Lidia Mínguez-Alarcón, Jaime Mendiola, Manuela Roca, José J López-Espín, José J Guillén, José M Moreno, Stella Moreno-Grau, María J Martínez-García, Nuria Vergara-Juárez, Belén Elvira-Rendueles, Antonio García-Sánchez, Jorge Ten, Rafael Bernabeu, Alberto M Torres-Cantero, Lidia Mínguez-Alarcón, Jaime Mendiola, Manuela Roca, José J López-Espín, José J Guillén, José M Moreno, Stella Moreno-Grau, María J Martínez-García, Nuria Vergara-Juárez, Belén Elvira-Rendueles, Antonio García-Sánchez, Jorge Ten, Rafael Bernabeu, Alberto M Torres-Cantero

Abstract

It has been hypothesized that exposure to heavy metals may impair male reproduction. To measure the effect produced by low doses of heavy metals on semen parameters, it is necessary to clarify in which body fluids those measurements must be performed. Sixty-one men attending infertility clinics participated in our study. Concentrations of lead, cadmium, and mercury were measured in whole blood, blood plasma, and seminal plasma using spectroanalytical and electrochemical methods. Semen analyses were performed according to World Health Organization criteria. For statistical analysis, Spearman's rank correlations, mean comparison tests, and discriminant analysis were calculated. Significant correlations between the measured concentrations of the three heavy metals in the same biological fluids were observed. However, no similar relationship was seen when comparing the concentrations in different body fluids of the same metal.
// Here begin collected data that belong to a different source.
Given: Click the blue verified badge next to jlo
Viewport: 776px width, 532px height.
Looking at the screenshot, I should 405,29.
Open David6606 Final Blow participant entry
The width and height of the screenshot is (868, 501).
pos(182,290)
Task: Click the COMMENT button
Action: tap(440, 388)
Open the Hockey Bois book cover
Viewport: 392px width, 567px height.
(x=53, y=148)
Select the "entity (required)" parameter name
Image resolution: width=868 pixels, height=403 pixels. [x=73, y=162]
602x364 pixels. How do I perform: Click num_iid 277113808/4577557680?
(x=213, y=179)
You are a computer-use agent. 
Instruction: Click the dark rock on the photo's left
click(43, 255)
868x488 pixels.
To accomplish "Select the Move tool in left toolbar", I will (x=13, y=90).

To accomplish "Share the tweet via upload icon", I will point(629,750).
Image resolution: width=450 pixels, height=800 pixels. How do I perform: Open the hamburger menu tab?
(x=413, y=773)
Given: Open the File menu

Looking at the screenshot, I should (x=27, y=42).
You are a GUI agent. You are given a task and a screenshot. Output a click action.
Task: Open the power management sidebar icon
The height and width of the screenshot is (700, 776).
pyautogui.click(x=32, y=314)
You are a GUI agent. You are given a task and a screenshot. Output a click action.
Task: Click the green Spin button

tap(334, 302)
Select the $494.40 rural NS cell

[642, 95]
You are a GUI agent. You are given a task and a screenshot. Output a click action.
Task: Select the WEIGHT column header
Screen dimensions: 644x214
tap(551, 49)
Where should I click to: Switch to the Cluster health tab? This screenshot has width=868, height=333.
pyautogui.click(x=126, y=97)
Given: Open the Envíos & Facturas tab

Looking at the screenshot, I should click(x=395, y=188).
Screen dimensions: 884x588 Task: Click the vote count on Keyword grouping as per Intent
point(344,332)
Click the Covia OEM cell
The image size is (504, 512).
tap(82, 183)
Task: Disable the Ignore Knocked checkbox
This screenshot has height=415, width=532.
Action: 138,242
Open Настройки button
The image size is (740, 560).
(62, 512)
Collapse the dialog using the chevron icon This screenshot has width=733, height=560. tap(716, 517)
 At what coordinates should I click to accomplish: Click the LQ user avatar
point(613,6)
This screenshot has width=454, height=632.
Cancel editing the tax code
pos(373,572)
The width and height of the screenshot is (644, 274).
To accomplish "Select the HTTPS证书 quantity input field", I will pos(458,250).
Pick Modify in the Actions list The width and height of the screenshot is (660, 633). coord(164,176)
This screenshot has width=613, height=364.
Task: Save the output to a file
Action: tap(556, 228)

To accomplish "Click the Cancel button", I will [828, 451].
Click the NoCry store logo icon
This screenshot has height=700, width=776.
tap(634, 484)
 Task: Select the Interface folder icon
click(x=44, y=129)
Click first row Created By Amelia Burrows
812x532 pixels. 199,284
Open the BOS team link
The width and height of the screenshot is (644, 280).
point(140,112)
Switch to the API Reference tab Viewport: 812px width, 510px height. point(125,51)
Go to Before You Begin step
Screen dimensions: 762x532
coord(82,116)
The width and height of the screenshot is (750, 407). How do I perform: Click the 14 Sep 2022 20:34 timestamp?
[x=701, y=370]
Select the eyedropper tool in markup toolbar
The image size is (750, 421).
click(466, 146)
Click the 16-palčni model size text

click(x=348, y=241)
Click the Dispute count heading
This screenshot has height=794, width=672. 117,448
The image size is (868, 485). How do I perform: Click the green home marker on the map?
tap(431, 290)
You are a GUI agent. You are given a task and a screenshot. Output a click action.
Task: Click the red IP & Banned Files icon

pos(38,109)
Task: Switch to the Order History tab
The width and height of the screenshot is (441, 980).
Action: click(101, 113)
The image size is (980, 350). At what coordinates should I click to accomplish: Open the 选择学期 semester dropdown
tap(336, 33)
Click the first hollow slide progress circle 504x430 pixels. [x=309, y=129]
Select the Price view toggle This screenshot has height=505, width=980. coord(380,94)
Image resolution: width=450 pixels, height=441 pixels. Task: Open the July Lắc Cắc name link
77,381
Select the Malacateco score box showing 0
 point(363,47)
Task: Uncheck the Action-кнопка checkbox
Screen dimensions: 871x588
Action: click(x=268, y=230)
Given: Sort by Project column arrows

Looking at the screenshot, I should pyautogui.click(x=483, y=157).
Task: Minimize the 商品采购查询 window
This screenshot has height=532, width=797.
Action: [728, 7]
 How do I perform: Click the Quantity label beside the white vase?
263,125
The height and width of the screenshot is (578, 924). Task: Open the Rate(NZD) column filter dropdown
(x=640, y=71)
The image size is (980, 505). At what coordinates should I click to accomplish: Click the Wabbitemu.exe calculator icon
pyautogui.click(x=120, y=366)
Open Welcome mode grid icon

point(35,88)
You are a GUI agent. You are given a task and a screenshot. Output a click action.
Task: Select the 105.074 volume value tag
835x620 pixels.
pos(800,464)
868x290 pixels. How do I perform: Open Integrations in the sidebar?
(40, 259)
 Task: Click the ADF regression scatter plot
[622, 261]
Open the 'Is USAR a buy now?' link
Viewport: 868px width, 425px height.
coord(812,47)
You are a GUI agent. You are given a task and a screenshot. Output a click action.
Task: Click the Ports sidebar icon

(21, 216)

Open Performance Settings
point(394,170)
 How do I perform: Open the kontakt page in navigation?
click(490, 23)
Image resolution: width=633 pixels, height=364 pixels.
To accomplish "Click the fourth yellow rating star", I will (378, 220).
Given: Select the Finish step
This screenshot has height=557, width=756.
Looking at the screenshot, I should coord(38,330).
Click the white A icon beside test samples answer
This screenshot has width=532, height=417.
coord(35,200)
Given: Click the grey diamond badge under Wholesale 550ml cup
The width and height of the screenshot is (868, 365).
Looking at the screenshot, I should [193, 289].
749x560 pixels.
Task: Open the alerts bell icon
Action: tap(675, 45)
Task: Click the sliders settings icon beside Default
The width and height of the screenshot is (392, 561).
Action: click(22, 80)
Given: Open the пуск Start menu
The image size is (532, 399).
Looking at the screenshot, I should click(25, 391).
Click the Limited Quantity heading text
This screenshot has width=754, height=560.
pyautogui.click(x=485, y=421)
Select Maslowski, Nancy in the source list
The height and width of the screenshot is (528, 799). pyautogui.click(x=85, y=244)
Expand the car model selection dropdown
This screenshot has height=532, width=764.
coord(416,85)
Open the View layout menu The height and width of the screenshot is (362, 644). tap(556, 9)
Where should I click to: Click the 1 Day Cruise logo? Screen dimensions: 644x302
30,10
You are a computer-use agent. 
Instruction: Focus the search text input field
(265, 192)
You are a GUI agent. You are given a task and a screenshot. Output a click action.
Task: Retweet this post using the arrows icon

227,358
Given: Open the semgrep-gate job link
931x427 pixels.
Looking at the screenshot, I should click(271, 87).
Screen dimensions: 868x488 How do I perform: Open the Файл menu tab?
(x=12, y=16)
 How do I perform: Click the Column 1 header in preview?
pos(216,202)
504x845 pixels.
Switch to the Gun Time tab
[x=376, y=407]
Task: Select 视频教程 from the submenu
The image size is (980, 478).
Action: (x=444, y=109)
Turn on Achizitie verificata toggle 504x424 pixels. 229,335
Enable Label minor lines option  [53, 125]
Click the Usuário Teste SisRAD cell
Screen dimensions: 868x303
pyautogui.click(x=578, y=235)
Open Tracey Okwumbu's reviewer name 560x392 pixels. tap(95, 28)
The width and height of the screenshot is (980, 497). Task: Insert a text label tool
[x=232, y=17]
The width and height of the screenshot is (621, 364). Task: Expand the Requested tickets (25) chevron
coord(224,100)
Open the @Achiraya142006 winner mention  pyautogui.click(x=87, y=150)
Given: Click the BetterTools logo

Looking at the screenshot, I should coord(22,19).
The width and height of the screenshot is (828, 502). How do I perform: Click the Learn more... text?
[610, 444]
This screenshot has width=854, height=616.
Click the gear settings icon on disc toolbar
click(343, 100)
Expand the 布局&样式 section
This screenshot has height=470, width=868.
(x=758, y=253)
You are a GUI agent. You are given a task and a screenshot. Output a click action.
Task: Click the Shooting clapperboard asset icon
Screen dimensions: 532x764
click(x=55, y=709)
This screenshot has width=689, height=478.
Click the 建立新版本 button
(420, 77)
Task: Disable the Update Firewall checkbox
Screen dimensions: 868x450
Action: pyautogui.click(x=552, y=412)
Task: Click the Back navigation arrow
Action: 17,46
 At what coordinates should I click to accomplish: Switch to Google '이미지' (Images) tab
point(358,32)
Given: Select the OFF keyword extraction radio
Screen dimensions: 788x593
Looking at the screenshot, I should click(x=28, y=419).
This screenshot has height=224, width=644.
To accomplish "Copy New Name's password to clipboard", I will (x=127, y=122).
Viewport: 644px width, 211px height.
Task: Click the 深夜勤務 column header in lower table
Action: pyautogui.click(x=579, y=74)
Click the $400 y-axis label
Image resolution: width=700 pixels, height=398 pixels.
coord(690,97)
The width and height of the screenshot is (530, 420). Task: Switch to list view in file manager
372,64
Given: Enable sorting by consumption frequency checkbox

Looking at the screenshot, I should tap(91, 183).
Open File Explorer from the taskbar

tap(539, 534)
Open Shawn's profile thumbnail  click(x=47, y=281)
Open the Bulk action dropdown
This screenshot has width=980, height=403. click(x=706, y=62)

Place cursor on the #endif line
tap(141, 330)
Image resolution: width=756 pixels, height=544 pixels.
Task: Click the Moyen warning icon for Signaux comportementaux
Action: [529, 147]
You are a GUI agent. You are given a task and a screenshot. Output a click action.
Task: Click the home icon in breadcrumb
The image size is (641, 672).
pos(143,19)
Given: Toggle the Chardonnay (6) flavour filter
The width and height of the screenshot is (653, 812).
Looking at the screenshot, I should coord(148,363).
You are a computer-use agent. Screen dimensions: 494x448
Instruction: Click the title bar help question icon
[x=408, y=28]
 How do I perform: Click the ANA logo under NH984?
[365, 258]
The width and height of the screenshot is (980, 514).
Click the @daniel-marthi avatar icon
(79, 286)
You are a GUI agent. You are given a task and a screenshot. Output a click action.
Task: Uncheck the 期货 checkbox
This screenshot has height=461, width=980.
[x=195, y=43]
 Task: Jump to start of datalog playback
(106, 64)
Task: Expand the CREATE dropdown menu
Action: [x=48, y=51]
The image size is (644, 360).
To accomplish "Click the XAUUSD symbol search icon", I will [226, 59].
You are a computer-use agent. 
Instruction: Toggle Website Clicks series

According to our results and previous publications, seminal plasma might be the best body fluid for assessing impairment of human semen parameters.

Figures

Figure 1
Figure 1
(a) Relation between lead concentrations in seminal plasma and blood plasma. (b) Relation between lead concentrations in seminal plasma and whole blood. (c) Relation between lead concentrations in blood plasma and whole blood. (d) Relation between cadmium concentrations in seminal plasma and blood plasma. (e) Relation between cadmium concentrations in seminal plasma and whole blood. (f) Relation between cadmium concentrations in blood plasma and whole blood. (g) Relation between mercury concentrations in blood plasma and whole blood. (h) Relation between mercury concentrations in seminal plasma and whole blood. (i) Relation between mercury concentrations in blood plasma and whole blood.
Figure 2
Figure 2
(a) Relation between lead and cadmium concentrations in whole blood. (b) Relation between lead and mercury concentrations in whole blood. (c) Relation between cadmium and mercury concentrations in whole blood. (d) Relation between lead and cadmium concentrations in blood plasma. (e) Relation between lead and mercury concentrations in blood plasma. (f) Relation between cadmium and mercury concentrations in blood plasma. (g) Relation between lead and cadmium concentrations in seminal plasma. (h) Relation between lead and mercury concentrations in seminal plasma. (i) Relation between cadmium and mercury concentrations seminal plasma.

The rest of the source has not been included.